Material to process START

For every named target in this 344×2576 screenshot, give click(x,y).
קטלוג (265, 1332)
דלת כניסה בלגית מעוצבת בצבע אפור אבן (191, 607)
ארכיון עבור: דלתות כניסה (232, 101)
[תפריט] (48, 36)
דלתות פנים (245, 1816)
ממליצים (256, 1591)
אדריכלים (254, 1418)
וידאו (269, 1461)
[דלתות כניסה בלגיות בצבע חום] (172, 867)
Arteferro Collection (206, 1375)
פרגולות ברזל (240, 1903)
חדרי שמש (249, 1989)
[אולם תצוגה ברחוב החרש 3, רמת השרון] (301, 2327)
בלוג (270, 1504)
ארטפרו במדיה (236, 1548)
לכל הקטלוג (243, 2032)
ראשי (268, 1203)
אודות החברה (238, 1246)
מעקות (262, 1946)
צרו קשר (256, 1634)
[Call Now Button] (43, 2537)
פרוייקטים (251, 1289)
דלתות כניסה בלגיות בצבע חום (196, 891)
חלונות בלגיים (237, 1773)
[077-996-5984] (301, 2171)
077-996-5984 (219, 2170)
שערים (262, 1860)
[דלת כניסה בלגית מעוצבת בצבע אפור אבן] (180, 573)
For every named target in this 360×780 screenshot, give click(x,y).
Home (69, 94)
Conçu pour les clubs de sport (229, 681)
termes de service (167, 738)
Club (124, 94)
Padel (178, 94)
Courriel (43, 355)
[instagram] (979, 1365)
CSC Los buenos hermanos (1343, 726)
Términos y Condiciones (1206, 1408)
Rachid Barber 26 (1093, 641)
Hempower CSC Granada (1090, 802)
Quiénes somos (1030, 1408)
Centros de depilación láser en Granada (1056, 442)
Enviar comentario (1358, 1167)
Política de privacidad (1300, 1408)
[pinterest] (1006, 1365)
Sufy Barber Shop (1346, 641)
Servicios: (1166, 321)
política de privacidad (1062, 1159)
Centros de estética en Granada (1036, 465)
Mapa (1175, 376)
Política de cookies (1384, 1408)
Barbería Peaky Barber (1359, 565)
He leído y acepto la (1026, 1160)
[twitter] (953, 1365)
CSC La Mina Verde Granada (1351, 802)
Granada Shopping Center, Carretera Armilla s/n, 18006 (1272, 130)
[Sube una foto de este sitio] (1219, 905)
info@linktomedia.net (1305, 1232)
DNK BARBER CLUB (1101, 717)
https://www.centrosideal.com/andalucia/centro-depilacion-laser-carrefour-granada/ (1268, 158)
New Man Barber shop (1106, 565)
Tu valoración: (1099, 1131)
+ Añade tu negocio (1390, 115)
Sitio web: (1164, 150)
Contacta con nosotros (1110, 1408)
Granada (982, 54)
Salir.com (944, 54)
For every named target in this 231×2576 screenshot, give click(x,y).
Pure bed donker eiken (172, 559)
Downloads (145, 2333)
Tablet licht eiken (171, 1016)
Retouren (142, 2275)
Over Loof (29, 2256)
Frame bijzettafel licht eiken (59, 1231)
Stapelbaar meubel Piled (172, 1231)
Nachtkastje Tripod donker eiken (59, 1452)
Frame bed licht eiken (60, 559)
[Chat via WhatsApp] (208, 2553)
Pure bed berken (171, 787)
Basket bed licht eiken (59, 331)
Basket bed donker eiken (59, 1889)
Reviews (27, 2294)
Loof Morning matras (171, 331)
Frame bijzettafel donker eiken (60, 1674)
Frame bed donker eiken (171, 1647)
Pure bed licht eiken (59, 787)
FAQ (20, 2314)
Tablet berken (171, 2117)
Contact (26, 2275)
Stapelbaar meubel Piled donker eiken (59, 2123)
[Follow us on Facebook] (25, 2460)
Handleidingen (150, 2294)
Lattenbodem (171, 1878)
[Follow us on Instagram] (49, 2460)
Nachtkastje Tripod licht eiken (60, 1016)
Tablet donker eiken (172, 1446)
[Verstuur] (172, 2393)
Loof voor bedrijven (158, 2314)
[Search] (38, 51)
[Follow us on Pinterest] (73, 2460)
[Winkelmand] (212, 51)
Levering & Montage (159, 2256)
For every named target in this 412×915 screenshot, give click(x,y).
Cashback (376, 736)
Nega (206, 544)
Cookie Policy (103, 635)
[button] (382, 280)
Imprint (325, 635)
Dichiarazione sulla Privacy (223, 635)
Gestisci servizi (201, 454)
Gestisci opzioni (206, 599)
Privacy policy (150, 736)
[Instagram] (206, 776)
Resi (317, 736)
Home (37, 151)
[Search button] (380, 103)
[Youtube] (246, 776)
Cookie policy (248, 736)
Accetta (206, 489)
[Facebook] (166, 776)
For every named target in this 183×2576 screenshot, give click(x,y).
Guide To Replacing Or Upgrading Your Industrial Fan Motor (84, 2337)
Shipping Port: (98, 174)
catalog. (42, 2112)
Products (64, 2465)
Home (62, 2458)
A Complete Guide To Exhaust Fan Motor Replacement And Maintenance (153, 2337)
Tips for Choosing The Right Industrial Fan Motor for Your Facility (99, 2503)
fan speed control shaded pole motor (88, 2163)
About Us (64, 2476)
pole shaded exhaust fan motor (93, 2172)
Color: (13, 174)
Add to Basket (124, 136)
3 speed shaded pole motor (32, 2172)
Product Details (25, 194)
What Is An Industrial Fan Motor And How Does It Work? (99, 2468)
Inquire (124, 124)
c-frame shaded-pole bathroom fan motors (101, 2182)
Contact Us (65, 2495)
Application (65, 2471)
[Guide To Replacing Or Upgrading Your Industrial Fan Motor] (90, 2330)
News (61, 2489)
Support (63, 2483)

Material to process END

#### [Exercise brief]
Take every line from the data that includes the word "Loof".

#### [Result for this exercise]
Over Loof (29, 2256)
Loof Morning matras (171, 331)
Loof voor bedrijven (158, 2314)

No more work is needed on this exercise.